Кутузов мог надеяться, что если бы Наполеон вздумал внезапно напасть на отступавшую русскую армию, то опять было бы “дело адское”, как фельдмаршал выразился о шевардинском бое в своем письме от 25 августа к жене Екатерине Ильиничне.
Наполеон допускал успех французов в возможном новом сражении под Москвой, очень для него важном и желательном, однако отступил перед риском предприятия. Это был новый (отнюдь не первый) признак, что французская армия была уже совсем не та, какой она была, когда Кутузов, идя из Царева-Займища, остановился около Колоцкого монастыря и заставил Наполеона принять сражение там и тогда, когда и где это признал выгодным сам Кутузов.
В значительной степени не только непосредственный, но и конечный стратегический успех замышленного удара, который Кутузов хотел перед Бородином нанести Наполеону на путях движения французской армии к Москве, зависел от правильного разрешения проблемы: кому раньше удастся восполнить те серьезные потери, которые, безусловно, обе армии понесут в предстоящем генеральном сражении? Успеют ли прибыть к Наполеону подкрепления из его тылов раньше, чем у Кутузова после неизбежного страшного побоища снова будет в распоряжении такая вооруженная сила, как та, которая встретила его радостными кликами в Цареве-Займище? Кутузов при решении этой жизненно важной задачи обнаружил в данном случае гораздо больший дар предвидения, чем его противник. Обе армии вышли из Бородинского боя ослабленными; но не только не одинаковы, а совершенно различны были их ближайшие судьбы: несмотря на подошедшее к Наполеону крупное подкрепление, пребывание в Москве с каждым днем продолжало ослаблять армию Наполеона, а в эти же решающие недели кипучая организаторская работа в Тарутинском лагере с каждым днем восстанавливала и умножала силы Кутузова. Мало того, во французской армии смотрели и не могли не смотреть на занятие Москвы как на прямое доказательство, что война приходит к концу и спасительный мир совсем близок, так что каждый день в Москве приносил постепенно усиливавшиеся беспокойство и разочарование. А в кутузовском лагере царила полная уверенность, что война еще только начинается и что худшее осталось позади. Стратегические последствия русской бородинской победы сказались прежде всего в том, что наступление врага на Россию стало выдыхаться и остановилось без надежды на возобновление, потому что Тарутино и Малоярославец были прямым и неизбежным последствием Бородина.

Фрагмент набора данных
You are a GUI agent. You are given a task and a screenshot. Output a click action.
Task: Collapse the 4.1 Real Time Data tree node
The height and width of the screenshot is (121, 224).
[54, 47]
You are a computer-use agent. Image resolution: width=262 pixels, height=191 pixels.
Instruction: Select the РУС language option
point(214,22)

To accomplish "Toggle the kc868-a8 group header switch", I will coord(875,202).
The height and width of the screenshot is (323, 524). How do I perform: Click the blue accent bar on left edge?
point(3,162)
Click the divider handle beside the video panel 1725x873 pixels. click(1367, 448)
--
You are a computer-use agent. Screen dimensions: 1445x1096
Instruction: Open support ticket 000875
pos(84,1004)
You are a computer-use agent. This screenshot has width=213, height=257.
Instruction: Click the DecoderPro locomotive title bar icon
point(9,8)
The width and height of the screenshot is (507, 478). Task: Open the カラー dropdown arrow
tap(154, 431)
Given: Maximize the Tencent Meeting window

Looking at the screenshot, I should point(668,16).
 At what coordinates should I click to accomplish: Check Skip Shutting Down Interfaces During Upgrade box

## Список заданий
• 1. Ответьте на вопросы по отрывку о Бородинском сражении:
(a) Кому было адресовано письмо Кутузова от 25 августа?
(b) Около какого монастыря остановился Кутузов, идя из Царева-Займища?
(c) Что в отрывке названо прямым и неизбежным последствием Бородина?
• 2. Воспроизведите без изменений фрагмент отрывка, начиная с «Кутузов мог надеяться, что» и заканчивая «выгодным сам Кутузов.».

## Ответы к упражнению
• 1.
(a) Жене Кутузова, Екатерине Ильиничне.
(b) Около Колоцкого монастыря.
(c) Тарутино и Малоярославец.

• 2.
Кутузов мог надеяться, что если бы Наполеон вздумал внезапно напасть на отступавшую русскую армию, то опять было бы “дело адское”, как фельдмаршал выразился о шевардинском бое в своем письме от 25 августа к жене Екатерине Ильиничне.
Наполеон допускал успех французов в возможном новом сражении под Москвой, очень для него важном и желательном, однако отступил перед риском предприятия. Это был новый (отнюдь не первый) признак, что французская армия была уже совсем не та, какой она была, когда Кутузов, идя из Царева-Займища, остановился около Колоцкого монастыря и заставил Наполеона принять сражение там и тогда, когда и где это признал выгодным сам Кутузов.